The debate hosted by the Center for Asian Americans United for Self Empowerment or CAUSE, focused on some of the biggest issues that affect California’s fast-growing Asian American community.
“This os our space to show the world that we are here, and our community is growing in power our voice and our vote counts. We’re making history tonight,” said exec director Kim Yamasaki.
While former San Francisco Mayor Gavin Newsom, who leads in current polls and in fundraising, declined to participate.
Three Democrats and two Republicans shared their thoughts on topics, from voting to education, the economy and immigration.
“The Asian Pacific Islander community has the opportunity this election and going forward, to make a profound difference in the governance of our democracy this state is comprised by 16 percent asians.

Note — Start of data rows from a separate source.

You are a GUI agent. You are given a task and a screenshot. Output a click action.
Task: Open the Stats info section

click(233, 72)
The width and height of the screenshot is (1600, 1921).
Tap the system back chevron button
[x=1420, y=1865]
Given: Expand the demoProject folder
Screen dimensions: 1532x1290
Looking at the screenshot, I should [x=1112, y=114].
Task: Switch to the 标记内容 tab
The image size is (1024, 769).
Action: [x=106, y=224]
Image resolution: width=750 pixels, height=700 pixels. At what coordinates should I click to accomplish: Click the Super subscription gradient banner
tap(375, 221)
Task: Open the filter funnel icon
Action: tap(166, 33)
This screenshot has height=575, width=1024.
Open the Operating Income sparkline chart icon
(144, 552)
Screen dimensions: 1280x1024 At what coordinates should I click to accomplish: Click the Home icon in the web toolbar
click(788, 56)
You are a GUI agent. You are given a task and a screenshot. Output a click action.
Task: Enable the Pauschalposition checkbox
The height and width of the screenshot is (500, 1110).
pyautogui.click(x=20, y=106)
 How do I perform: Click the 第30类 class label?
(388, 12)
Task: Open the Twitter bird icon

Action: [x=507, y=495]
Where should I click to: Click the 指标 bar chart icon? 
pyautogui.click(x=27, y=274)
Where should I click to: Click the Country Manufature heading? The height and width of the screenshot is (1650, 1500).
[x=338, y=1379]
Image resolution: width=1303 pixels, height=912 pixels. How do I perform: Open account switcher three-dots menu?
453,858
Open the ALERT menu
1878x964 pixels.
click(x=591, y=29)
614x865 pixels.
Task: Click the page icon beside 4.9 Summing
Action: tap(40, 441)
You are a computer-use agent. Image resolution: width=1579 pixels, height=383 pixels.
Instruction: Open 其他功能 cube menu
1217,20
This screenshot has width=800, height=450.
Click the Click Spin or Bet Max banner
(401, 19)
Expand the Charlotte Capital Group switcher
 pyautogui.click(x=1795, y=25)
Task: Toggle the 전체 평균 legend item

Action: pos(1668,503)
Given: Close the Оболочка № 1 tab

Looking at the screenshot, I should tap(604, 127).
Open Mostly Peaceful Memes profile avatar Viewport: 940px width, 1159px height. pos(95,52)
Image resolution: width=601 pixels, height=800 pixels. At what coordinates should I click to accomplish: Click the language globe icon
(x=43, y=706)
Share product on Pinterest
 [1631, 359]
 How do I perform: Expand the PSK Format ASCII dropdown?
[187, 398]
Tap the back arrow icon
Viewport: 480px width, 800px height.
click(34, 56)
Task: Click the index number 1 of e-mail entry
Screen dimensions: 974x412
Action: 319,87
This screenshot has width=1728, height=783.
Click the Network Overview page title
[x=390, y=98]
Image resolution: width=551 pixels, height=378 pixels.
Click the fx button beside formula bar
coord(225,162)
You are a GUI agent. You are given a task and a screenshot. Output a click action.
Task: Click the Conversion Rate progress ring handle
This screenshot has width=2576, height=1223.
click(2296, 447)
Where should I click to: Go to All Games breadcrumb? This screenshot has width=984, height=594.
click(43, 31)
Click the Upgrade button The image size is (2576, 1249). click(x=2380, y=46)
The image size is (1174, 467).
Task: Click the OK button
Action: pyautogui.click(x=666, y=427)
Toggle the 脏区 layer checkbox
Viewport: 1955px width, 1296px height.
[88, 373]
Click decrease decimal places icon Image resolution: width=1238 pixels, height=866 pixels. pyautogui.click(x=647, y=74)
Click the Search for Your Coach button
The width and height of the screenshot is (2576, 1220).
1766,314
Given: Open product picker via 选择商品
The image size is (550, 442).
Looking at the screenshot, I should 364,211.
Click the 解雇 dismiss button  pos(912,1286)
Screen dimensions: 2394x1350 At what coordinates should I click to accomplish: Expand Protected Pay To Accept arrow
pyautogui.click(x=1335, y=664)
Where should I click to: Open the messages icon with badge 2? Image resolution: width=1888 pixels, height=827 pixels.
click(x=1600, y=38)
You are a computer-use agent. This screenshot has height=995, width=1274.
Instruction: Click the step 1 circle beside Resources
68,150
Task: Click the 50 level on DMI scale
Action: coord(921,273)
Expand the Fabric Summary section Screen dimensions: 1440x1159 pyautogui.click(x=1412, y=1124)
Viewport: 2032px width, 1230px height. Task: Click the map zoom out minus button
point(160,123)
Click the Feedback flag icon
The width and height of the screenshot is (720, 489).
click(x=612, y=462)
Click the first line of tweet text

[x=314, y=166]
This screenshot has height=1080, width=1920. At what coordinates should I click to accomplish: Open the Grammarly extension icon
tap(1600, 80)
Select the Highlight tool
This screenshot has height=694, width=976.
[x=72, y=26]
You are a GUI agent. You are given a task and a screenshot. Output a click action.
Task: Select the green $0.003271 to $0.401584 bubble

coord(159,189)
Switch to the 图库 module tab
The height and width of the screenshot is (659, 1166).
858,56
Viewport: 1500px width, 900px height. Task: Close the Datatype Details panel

We’re transforming the electoral state,” said John Chiang, State Treasurer.
“It’s time we have universal preschool, K-12, needs to be properly funded,” said Delaine
“I’m watching as the politicians are destroying opportunity in this state this state has the highest tax rate in the county, the worst business climate,” said John Cox.
“In my first 100 days in office, reverse the illegal sanctuary state. I am the only conservative in the rice the only Republican in the race,” said Travis Allen.
While many of the supporters came out to cheer for their candidate, Filipino American community leaders were among those tuned into the debate.
“We’ve never had our stake at the table in a race like this,” said Melissa Ramosso. “Now we do so we are taking every opportunity to hold our leaders accountable and know the issues that are important to us.
“It’s a very exciting event, and it’s also showing finally Asian Americans are being counted and making a difference,” said Malou Mariano.
Under California’s top two system, the top two candidates in the June primary will advance to the November ballot.
While the debate hopes to empower the Asian American community, the last day to register to vote in the June primary is May 21st.